Monday, October 02, 2006

Web APIs

Web APIs are sexier that desktop APIs. Having an API allows the external developers to access your data or your services in a smart way. They can they use your data or services in ways you would not imagine.

Currently it is very popular to use the data with mapping APIs. At the moment the Google Maps have the best and most detailed images of Australia. Microsoft competes with Virtual Earth, they have good images, good maps, but a very restrictive licensing. Yahoo! Maps has also good images and also gives a choice of Flash or JavaScript. They also provide an option of a static image. The downside of Yahoo! Maps is the lack of mapping information.

Another popular category of APIs is Search. Search APIs can provide cache access, spell-checking, content analysis and much more. Amazon's API offers search on prices, images, customer reviews and affiliate sales.

A good resource for Web APIs is ProgrammableWeb, which acts as an encyclopedia of available APIs and how people use them.

Mashups are novel UI that enhance your data, e. g. by combining your local data with mapping information. Chicagocrime.org – one of the first map mashups was built prior to Google’s API being made public. It’s not all about maps – TagTV, Viral Video Chart, BlueOrganizer, Salesforce Adwords.

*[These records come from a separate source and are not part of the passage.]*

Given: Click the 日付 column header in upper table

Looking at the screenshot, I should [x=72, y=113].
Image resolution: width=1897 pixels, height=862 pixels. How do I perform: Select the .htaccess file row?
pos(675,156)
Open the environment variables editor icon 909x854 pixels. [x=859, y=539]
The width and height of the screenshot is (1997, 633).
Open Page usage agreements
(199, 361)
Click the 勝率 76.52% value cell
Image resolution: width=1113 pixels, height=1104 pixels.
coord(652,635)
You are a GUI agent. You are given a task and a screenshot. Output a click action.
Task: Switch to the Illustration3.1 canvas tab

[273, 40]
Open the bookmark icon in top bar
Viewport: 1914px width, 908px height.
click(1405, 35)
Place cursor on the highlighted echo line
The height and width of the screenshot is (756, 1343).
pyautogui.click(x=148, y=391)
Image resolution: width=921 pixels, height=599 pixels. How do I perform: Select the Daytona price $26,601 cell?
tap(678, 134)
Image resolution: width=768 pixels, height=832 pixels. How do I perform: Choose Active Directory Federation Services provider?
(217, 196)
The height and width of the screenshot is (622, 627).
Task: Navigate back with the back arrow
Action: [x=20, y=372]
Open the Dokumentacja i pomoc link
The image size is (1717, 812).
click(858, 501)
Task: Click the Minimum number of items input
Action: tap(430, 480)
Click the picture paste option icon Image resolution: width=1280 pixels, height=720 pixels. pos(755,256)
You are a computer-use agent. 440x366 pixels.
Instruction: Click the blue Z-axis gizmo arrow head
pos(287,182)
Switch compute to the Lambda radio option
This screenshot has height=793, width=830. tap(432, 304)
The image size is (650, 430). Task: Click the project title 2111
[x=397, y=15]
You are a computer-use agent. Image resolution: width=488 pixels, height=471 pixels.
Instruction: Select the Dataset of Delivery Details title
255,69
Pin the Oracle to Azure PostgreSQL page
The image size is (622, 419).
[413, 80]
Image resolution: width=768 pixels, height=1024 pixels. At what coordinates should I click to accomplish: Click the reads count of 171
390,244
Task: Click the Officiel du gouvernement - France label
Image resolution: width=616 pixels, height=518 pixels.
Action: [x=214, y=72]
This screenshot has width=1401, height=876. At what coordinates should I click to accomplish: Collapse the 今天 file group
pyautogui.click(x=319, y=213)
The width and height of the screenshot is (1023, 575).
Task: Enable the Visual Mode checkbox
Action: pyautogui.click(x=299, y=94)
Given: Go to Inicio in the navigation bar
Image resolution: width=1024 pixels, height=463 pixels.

There are two general types of APIs: interfaces (maps) and data types (the rest). For example Google Maps are very simple to include; just drop in the script, add four lines of JavaScript and you are done. The other APIs are simply a request to a web resource via HTTP. XML is often used to return the result, though JSON is becoming more popular. These can also be called directly from JavaScript using the XMLHttpRequest object.

The current limitations several. You are limited to the functionality that the provider makes available, unless you screen scrape. There are also concerns with automated collection of personal data, licenses and the changes in terms of use (what will you do if Google Maps is no longer available). We also need to standardize. There are some APIs available that abstract the mapping API access and allow you to switch between Google Maps, Yahoo Maps, etc. Cross domain AJAX is also a security risk. Images, CSS and JavaScript can be loaded from other damains, but HTML or XML can not. A workaround could a proxy server, but this could be a bottleneck if not cached. JSON-P is another alternative, currently supports GET requests, but fails silently if you get the API URL wrong.

In the future we can see ContextAgnosticXmlHttpRequest, enhanced JSON – JSONRequest. Web APIs are all about work we do not have to do. So open your data, offer an API, let the others do the work!